The data shows that the share of national income accruing to the top 1% of wage earners is now at its highest level since Indians began paying income tax.
The economists say the top 1% of the earners captured less than 21% of the total income in the late 1930s, before dropping to 6% in the early 1980s and rising to 22% today. India, in fact, comes out as a country with one of the highest increase in top 1% income share concentration over the past 30 years," they say.
To be sure, India's economy has undergone a radical transformation over the last three decades.
Up to the 1970s, India was a tightly regulated, straitlaced economy with socialist planning. Growth crawled (3.5% per year), development was weak and poverty endemic.
Some easing of regulation, decline in tax rates and modest reforms led to growth picking up in the 1980s, trundling at around 5% a year. This was followed by some substantial reforms in the early 1990s after which the economy grew briskly, nudging close to double digits in the mid-2000s.

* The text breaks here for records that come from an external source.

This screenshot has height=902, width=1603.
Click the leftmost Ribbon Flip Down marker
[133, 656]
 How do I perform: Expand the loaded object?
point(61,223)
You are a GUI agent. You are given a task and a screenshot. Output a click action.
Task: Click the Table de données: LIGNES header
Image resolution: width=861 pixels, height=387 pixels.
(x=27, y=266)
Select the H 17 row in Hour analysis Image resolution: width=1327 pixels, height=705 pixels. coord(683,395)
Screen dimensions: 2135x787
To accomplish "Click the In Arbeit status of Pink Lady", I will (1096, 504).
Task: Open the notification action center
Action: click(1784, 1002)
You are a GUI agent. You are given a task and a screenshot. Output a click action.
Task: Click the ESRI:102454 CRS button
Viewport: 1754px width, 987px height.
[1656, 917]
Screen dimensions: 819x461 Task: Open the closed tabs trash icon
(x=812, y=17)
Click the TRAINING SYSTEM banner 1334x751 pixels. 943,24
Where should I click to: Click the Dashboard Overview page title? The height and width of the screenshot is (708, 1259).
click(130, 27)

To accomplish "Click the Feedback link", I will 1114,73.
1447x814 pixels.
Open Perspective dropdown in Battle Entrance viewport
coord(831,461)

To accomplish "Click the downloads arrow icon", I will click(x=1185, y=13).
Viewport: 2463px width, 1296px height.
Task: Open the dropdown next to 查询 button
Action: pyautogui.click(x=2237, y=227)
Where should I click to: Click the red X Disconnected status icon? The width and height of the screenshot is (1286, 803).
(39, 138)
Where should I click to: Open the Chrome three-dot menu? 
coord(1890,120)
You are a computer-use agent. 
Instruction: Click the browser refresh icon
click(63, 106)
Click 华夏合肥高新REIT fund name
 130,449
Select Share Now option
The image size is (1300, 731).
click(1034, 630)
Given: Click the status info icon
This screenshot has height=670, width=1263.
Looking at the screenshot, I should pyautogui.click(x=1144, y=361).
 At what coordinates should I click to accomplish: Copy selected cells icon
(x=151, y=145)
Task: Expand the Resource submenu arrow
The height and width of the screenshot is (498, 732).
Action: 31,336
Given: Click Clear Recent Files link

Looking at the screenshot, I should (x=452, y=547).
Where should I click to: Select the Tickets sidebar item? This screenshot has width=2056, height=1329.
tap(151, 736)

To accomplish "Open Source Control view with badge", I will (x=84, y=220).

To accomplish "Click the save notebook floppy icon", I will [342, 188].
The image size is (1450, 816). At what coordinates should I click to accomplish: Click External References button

Growth has slowed substantially since then, but India still remains one of the fastest-growing economies in the world. The ongoing slowdown - growth was 5.7% in the April-June quarter, the slowest pace in three years - largely triggered by feeble demand, a controversial cash ban, declining private investment and weak credit growth, is a cause for concern.
And the need for fast-paced growth, according to Nobel Prize winning economist Amartya Sen, is "far from over since India, after two decades of rapid growth, is still one of the poorest countries in the world".
From their latest work on income inequality, Lucas Chancel and Thomas Piketty contend that there has been a "sharp increase in wealth concentration from 1991 to 2012, particularly after 2002". Also, they conclude, India has only been really shining for the top 10% of the population - roughly 80 million people in 2014 - rather than the middle 40%.
The economists plan to release the first World Inequality Report, produced by a network of more than 100 researchers in December, where they will compare India's inequality with other countries and suggest ways to tackle it.
They agree that unequal growth over a period of time is not specific to India, but market economies are not bound to be unequal. India's case is striking in the fact that it is the country with the highest gap between the growth of the top 1% and that of the full population. Incomes of those at the very top have actually grown at a faster pace than in China.
The economists contend that the growth strategy pursued by successive governments has led to a sharp increase in inequality. China also liberalised and opened up after 1978, and experienced a sharp income growth as well as a sharp rise in inequality. This rise was however stabilised in the 2000s and is currently at a lower level than India.
In Russia, the move from a communist to a market economy was "swift and brutal" and today has a similar level of inequality to India.
"This shows that there are different strategies to transit from a highly regulated economy to a liberalised one. In the arrays of possible pathways, India pursued a very unequal way but could probably have chosen another path," Dr Chancel told me.
While inequality is rising in most parts of the world, certain countries are resisting this trend. For example, he says, the rise in inequality is much lesser in western Europe than in the Anglo-Saxon world or in emerging markets.
"This largely owes to social security mechanisms that are relatively more favourable to workers than capital as compared to other parts of the world, to relatively more efficient tax systems and government investment in public goods such as education, housing, health or transport."
Clearly, the new research should help promote a vigorous debate on what more can be done to promote more inclusive growth in India and the need for more transparent income and wealth data.